Extracted data entries
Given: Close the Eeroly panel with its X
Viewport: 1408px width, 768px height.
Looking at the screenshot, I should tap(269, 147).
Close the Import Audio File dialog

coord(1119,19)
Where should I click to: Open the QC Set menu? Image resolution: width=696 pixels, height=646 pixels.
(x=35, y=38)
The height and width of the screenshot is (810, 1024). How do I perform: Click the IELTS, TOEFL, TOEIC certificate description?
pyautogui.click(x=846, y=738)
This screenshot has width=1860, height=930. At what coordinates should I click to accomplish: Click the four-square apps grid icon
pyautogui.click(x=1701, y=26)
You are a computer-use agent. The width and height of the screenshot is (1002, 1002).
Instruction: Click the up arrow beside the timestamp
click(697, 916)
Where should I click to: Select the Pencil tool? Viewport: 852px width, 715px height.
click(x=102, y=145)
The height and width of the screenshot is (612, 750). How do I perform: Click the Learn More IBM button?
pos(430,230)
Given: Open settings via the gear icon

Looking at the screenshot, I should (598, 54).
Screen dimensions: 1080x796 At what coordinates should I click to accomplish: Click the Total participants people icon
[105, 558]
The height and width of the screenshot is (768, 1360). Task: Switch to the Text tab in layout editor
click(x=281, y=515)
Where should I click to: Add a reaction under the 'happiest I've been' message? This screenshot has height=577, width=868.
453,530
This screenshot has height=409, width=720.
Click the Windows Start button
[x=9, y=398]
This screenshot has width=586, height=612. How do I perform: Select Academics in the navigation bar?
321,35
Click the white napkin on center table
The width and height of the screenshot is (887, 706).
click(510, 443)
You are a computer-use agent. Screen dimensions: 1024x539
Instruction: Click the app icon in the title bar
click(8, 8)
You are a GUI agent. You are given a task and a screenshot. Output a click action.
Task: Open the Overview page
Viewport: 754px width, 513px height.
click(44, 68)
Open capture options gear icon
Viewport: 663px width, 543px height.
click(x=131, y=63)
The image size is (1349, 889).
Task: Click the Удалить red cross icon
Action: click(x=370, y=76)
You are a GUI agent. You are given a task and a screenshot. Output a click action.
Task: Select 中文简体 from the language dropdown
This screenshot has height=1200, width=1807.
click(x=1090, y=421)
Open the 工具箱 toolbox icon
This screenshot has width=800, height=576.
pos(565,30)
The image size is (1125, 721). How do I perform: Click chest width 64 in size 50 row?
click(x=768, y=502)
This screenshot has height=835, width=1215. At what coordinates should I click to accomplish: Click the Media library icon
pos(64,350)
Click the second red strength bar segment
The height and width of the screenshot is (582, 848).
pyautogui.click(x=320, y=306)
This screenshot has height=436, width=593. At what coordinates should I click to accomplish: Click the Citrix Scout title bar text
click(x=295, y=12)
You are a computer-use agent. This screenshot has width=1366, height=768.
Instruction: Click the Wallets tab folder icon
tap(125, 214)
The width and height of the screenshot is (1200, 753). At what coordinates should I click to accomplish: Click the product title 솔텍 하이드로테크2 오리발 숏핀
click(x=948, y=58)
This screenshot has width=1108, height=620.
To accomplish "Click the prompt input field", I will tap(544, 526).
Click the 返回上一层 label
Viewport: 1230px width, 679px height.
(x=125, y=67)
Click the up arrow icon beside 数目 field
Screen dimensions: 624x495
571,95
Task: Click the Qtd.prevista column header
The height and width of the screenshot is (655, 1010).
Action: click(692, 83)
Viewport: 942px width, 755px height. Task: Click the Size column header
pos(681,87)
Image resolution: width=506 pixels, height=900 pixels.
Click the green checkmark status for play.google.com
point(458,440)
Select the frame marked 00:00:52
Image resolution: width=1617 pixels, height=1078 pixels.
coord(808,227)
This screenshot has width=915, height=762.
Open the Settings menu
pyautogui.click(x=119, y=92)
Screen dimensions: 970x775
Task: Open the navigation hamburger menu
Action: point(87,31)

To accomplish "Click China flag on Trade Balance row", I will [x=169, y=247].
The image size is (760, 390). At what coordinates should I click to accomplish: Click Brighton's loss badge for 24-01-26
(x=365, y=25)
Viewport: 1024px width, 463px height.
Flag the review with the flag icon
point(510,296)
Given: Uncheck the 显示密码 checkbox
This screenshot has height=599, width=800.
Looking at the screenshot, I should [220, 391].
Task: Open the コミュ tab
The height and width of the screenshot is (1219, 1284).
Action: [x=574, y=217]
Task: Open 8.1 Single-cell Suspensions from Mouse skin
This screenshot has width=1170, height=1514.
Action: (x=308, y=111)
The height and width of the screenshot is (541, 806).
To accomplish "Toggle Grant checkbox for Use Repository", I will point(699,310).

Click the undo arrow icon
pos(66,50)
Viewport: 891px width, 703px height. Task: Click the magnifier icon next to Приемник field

▶ **WHAT TO DO**:
Your task is to write out every record exactly.

▶ **THE ANSWER**:
Given: Close the Eeroly panel with its X
Viewport: 1408px width, 768px height.
Looking at the screenshot, I should tap(269, 147).
Close the Import Audio File dialog

coord(1119,19)
Where should I click to: Open the QC Set menu? Image resolution: width=696 pixels, height=646 pixels.
(x=35, y=38)
The height and width of the screenshot is (810, 1024). How do I perform: Click the IELTS, TOEFL, TOEIC certificate description?
pyautogui.click(x=846, y=738)
This screenshot has width=1860, height=930. At what coordinates should I click to accomplish: Click the four-square apps grid icon
pyautogui.click(x=1701, y=26)
You are a computer-use agent. The width and height of the screenshot is (1002, 1002).
Instruction: Click the up arrow beside the timestamp
click(697, 916)
Where should I click to: Select the Pencil tool? Viewport: 852px width, 715px height.
click(x=102, y=145)
The height and width of the screenshot is (612, 750). How do I perform: Click the Learn More IBM button?
pos(430,230)
Given: Open settings via the gear icon

Looking at the screenshot, I should (598, 54).
Screen dimensions: 1080x796 At what coordinates should I click to accomplish: Click the Total participants people icon
[105, 558]
The height and width of the screenshot is (768, 1360). Task: Switch to the Text tab in layout editor
click(x=281, y=515)
Where should I click to: Add a reaction under the 'happiest I've been' message? This screenshot has height=577, width=868.
453,530
This screenshot has height=409, width=720.
Click the Windows Start button
[x=9, y=398]
This screenshot has width=586, height=612. How do I perform: Select Academics in the navigation bar?
321,35
Click the white napkin on center table
The width and height of the screenshot is (887, 706).
click(510, 443)
You are a computer-use agent. Screen dimensions: 1024x539
Instruction: Click the app icon in the title bar
click(8, 8)
You are a GUI agent. You are given a task and a screenshot. Output a click action.
Task: Open the Overview page
Viewport: 754px width, 513px height.
click(44, 68)
Open capture options gear icon
Viewport: 663px width, 543px height.
click(x=131, y=63)
The image size is (1349, 889).
Task: Click the Удалить red cross icon
Action: click(x=370, y=76)
You are a GUI agent. You are given a task and a screenshot. Output a click action.
Task: Select 中文简体 from the language dropdown
This screenshot has height=1200, width=1807.
click(x=1090, y=421)
Open the 工具箱 toolbox icon
This screenshot has width=800, height=576.
pos(565,30)
The image size is (1125, 721). How do I perform: Click chest width 64 in size 50 row?
click(x=768, y=502)
This screenshot has height=835, width=1215. At what coordinates should I click to accomplish: Click the Media library icon
pos(64,350)
Click the second red strength bar segment
The height and width of the screenshot is (582, 848).
pyautogui.click(x=320, y=306)
This screenshot has height=436, width=593. At what coordinates should I click to accomplish: Click the Citrix Scout title bar text
click(x=295, y=12)
You are a computer-use agent. This screenshot has width=1366, height=768.
Instruction: Click the Wallets tab folder icon
tap(125, 214)
The width and height of the screenshot is (1200, 753). At what coordinates should I click to accomplish: Click the product title 솔텍 하이드로테크2 오리발 숏핀
click(x=948, y=58)
This screenshot has width=1108, height=620.
To accomplish "Click the prompt input field", I will tap(544, 526).
Click the 返回上一层 label
Viewport: 1230px width, 679px height.
(x=125, y=67)
Click the up arrow icon beside 数目 field
Screen dimensions: 624x495
571,95
Task: Click the Qtd.prevista column header
The height and width of the screenshot is (655, 1010).
Action: click(692, 83)
Viewport: 942px width, 755px height. Task: Click the Size column header
pos(681,87)
Image resolution: width=506 pixels, height=900 pixels.
Click the green checkmark status for play.google.com
point(458,440)
Select the frame marked 00:00:52
Image resolution: width=1617 pixels, height=1078 pixels.
coord(808,227)
This screenshot has width=915, height=762.
Open the Settings menu
pyautogui.click(x=119, y=92)
Screen dimensions: 970x775
Task: Open the navigation hamburger menu
Action: point(87,31)

To accomplish "Click China flag on Trade Balance row", I will [x=169, y=247].
The image size is (760, 390). At what coordinates should I click to accomplish: Click Brighton's loss badge for 24-01-26
(x=365, y=25)
Viewport: 1024px width, 463px height.
Flag the review with the flag icon
point(510,296)
Given: Uncheck the 显示密码 checkbox
This screenshot has height=599, width=800.
Looking at the screenshot, I should [220, 391].
Task: Open the コミュ tab
The height and width of the screenshot is (1219, 1284).
Action: [x=574, y=217]
Task: Open 8.1 Single-cell Suspensions from Mouse skin
This screenshot has width=1170, height=1514.
Action: (x=308, y=111)
The height and width of the screenshot is (541, 806).
To accomplish "Toggle Grant checkbox for Use Repository", I will point(699,310).

Click the undo arrow icon
pos(66,50)
Viewport: 891px width, 703px height. Task: Click the magnifier icon next to Приемник field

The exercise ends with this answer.